It has been 11 months since our family moved to Albuquerque. Even with many “This is surreal!” moments, we have adapted to a certain extent. However, when our plane touched down after being away for three weeks, I was greeted with a feeling of sadness. Usually I am eager to get back into our regular routine, but this time there was more grief than relief. It just reminded me that the process of transition is long and making this place truly ours is still happening. This is not a criticism against Albuquerque. We appreciate so much about it and have met many wonderful people here. It is just not truly home yet understandably.
Thankfully soon after returning we had dear Chicago friends visit us. Jenny and her older son Parker spent a long and wonderful weekend here. They are the kind of friends who are more like family. Even though Albuquerque has yet to feel like home, the presence of these folks brought a taste of home to us.
Friends like Jenny got me through 2012. She dutifully drank with me, listened to countless venting sessions, let me cry until my snot created floods, and never failed to remind me that God cares for us in tangible ways through the people He places around us especially in our time of need. While Mike (aka husband of the year) took the boys to Cliff’s all day, we escaped away for a yummy lunch at Vinaigrette before spending hours at Ten Thousand Waves spa. Being tucked away in the mountains and pampered with my soul sister was Christmas in July for me.

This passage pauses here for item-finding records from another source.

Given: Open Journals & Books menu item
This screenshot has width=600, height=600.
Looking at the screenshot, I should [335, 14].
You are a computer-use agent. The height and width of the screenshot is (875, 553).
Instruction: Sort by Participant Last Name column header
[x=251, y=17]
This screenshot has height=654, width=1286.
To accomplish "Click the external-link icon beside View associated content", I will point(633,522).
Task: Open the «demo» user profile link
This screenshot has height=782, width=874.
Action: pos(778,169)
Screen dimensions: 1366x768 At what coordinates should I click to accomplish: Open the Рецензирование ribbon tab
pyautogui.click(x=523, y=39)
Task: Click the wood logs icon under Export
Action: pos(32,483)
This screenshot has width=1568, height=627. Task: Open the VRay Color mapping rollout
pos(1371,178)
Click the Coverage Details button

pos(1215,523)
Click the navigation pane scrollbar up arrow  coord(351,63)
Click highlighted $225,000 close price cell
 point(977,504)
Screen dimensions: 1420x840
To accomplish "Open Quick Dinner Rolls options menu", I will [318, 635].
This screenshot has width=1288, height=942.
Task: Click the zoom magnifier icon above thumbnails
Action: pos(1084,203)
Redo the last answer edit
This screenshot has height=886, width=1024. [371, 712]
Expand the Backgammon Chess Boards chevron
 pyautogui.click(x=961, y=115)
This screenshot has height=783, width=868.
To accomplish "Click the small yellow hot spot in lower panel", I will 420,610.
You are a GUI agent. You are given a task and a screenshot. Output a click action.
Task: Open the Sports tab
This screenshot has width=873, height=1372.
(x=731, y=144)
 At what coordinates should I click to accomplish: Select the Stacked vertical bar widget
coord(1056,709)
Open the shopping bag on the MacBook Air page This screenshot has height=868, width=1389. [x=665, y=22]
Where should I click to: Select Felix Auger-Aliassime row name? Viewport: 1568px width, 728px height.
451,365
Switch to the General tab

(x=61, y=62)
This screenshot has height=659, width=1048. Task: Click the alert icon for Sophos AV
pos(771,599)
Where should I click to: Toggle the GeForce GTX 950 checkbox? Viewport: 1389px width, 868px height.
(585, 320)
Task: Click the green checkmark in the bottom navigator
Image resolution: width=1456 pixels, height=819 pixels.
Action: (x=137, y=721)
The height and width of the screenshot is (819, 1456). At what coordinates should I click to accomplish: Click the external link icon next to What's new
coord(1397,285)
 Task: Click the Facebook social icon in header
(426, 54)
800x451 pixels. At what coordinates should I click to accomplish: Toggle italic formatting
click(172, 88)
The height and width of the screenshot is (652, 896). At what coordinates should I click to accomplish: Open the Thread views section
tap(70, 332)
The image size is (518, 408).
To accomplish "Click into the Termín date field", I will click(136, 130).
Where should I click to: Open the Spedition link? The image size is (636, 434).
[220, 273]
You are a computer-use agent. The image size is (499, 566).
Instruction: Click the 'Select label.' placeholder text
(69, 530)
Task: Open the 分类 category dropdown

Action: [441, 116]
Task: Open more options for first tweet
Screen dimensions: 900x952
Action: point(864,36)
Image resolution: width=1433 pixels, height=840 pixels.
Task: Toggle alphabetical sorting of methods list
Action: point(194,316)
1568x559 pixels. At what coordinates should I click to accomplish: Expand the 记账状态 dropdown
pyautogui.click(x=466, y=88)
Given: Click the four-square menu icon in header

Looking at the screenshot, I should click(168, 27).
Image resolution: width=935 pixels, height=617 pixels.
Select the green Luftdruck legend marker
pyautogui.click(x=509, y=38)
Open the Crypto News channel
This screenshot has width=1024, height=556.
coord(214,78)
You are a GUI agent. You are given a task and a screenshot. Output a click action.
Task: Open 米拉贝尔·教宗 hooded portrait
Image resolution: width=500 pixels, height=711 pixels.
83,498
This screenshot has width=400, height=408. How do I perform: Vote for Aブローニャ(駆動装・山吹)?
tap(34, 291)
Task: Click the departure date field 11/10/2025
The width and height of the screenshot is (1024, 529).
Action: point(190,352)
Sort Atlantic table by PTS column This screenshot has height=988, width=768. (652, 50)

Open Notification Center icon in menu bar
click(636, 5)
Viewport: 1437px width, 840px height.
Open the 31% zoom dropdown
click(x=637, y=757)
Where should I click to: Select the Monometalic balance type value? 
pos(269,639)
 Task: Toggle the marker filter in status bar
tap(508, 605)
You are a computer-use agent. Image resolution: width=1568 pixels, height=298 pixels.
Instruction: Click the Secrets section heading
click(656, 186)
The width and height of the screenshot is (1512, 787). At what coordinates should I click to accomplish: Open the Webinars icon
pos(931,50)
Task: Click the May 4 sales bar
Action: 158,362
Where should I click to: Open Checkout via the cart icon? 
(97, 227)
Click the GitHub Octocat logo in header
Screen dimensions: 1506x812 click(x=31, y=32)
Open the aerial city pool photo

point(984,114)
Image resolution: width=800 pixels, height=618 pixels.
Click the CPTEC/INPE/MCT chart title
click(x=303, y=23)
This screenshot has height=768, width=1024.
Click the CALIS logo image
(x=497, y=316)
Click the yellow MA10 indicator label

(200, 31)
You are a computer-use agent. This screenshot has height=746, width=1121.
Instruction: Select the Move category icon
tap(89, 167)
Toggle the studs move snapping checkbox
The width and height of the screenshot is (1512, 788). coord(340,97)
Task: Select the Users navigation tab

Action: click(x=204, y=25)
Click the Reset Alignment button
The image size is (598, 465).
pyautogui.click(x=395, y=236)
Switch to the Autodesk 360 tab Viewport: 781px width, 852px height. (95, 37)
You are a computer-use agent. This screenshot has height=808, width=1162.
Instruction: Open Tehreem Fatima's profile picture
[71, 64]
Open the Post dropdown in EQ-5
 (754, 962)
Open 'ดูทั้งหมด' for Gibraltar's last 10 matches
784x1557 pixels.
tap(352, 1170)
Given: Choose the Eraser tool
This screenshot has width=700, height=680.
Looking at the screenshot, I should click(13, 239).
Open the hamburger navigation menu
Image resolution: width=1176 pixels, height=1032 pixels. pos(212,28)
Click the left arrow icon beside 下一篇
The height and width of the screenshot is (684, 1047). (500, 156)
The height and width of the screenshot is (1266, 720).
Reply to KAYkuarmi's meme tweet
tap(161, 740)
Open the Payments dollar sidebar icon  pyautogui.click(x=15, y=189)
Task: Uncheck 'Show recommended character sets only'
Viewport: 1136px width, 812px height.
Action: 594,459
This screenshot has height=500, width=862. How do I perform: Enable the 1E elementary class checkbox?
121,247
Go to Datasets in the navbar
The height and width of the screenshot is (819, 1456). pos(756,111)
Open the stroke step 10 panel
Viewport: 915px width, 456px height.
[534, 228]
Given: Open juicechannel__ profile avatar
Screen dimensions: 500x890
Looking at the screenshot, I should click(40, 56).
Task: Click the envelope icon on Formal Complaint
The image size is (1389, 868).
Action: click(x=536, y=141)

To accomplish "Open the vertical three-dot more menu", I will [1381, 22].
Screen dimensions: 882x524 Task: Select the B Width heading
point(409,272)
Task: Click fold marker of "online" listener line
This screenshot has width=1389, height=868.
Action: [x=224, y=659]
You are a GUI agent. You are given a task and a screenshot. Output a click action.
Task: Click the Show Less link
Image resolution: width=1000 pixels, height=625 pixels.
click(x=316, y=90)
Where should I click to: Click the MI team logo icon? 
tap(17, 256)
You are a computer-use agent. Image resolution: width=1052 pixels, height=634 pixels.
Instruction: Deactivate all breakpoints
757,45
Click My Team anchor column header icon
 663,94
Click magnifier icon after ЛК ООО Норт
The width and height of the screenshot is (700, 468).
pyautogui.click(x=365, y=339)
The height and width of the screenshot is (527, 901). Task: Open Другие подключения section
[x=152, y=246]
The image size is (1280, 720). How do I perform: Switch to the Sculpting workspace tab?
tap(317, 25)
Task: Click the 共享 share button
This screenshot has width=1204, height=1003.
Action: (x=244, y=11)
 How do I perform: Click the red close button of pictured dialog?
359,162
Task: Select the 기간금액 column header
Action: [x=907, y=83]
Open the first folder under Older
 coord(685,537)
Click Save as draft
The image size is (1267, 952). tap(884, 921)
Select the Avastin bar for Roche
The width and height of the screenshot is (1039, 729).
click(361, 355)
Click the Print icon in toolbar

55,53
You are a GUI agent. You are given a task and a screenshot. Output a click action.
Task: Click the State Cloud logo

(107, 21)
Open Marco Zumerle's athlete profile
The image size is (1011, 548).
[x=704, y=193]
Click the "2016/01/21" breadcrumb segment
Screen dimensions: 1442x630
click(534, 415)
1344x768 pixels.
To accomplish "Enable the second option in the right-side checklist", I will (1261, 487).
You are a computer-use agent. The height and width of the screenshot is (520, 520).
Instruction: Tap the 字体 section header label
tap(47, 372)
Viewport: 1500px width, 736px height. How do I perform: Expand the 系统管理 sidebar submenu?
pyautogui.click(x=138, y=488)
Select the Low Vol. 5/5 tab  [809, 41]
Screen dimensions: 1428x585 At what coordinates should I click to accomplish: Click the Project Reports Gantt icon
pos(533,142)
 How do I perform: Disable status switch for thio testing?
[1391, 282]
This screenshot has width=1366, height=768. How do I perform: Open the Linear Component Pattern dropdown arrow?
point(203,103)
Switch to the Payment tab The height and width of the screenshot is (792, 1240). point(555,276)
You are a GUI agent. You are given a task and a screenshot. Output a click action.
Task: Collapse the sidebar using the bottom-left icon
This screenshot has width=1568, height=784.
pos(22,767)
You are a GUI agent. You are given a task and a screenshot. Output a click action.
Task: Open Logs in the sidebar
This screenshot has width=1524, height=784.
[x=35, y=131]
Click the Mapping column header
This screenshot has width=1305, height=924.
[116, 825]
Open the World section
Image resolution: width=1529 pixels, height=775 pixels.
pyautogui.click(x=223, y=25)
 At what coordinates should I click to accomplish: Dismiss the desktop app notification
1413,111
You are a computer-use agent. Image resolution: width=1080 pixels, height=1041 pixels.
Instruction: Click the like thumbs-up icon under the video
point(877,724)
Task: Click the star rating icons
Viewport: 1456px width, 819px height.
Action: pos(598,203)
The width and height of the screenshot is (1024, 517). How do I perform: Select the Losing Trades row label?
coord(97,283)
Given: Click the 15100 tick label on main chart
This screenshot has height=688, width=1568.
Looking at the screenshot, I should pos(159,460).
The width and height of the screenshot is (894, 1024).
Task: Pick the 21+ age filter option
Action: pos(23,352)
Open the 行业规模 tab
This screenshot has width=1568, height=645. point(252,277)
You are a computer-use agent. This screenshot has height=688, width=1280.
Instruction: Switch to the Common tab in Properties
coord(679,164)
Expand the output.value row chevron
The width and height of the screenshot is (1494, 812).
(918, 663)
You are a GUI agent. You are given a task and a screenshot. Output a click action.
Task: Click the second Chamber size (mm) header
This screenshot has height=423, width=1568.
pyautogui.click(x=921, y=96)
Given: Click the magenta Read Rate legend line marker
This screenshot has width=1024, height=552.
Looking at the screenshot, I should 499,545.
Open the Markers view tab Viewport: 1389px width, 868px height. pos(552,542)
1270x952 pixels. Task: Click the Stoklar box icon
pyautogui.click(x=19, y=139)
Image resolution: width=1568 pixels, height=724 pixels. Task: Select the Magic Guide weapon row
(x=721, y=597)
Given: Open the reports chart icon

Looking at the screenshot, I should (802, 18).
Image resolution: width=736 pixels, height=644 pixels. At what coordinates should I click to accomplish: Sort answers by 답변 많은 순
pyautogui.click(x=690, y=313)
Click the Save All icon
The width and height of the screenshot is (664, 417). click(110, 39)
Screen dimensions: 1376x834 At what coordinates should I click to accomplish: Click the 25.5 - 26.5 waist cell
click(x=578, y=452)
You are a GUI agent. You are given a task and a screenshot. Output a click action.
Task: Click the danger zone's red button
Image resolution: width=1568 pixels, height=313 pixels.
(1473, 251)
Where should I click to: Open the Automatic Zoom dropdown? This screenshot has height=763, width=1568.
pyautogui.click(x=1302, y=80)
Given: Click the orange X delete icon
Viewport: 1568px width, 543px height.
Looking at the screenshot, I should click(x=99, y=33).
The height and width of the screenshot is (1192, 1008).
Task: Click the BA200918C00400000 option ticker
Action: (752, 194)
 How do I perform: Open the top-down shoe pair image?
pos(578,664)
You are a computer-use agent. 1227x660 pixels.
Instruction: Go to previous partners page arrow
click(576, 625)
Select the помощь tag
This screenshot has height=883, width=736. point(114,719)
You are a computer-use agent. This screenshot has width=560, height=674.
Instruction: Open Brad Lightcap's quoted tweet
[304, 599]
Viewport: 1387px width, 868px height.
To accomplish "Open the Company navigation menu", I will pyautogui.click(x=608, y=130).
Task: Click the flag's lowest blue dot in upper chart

After they left, I felt the temptation of a pity party. Ethan said a million different times in a million different ways how much he missed Parker. He was singing a lament the next morning, “Parker, oh, Parker, I’m sad and mad that you left! Parker, oh, Parker…” Even tonight at dinner, Connor prayed that we would have a safe trip to Chicago in anticipation of the next time we see them several months from now. I am thankful that we know what it is like to have deep friendships that leave us aching when they are absent. The fact that their presence is so meaningful is a gift indeed.
Ethan and I had a heart-to-heart conversation about building community here where we are currently planted. It is work. It takes effort and energy, and we miss the ease and depth of Chicago. At the same time, I do not doubt that we are here by divine plan. There are things that we could not have had in our beloved windy city that we can here and those things go beyond great shopping, inventive restaurants and comfortable living. Last night, my accountability partner reminded me of the blessing of discomfort that I had quickly forgotten when those discomforts seemed to overstay their welcome. Because of this not-yet-home feeling, we are being pushed and prodded to pursue Him in ways we may not have otherwise. I hear the call of surrender louder than when it was dimmed in our place of “home.” This is as invaluable as the deep community we left behind. Moses was trained not in the Egyptian palace but in the distant desert. We hope this time of displacement continues to help us answer the call to give it all.
We feel homesick at times especially after being in places or with people who are home to us. I hope that the home we pine for is not simply Chicago and the dear friends we left behind nor our family who spoils us for three weeks in a row, but for where our true citizenship lies. I hope our discomforts continue to give us empathy for others and pushes us towards action until this world is truly home for all.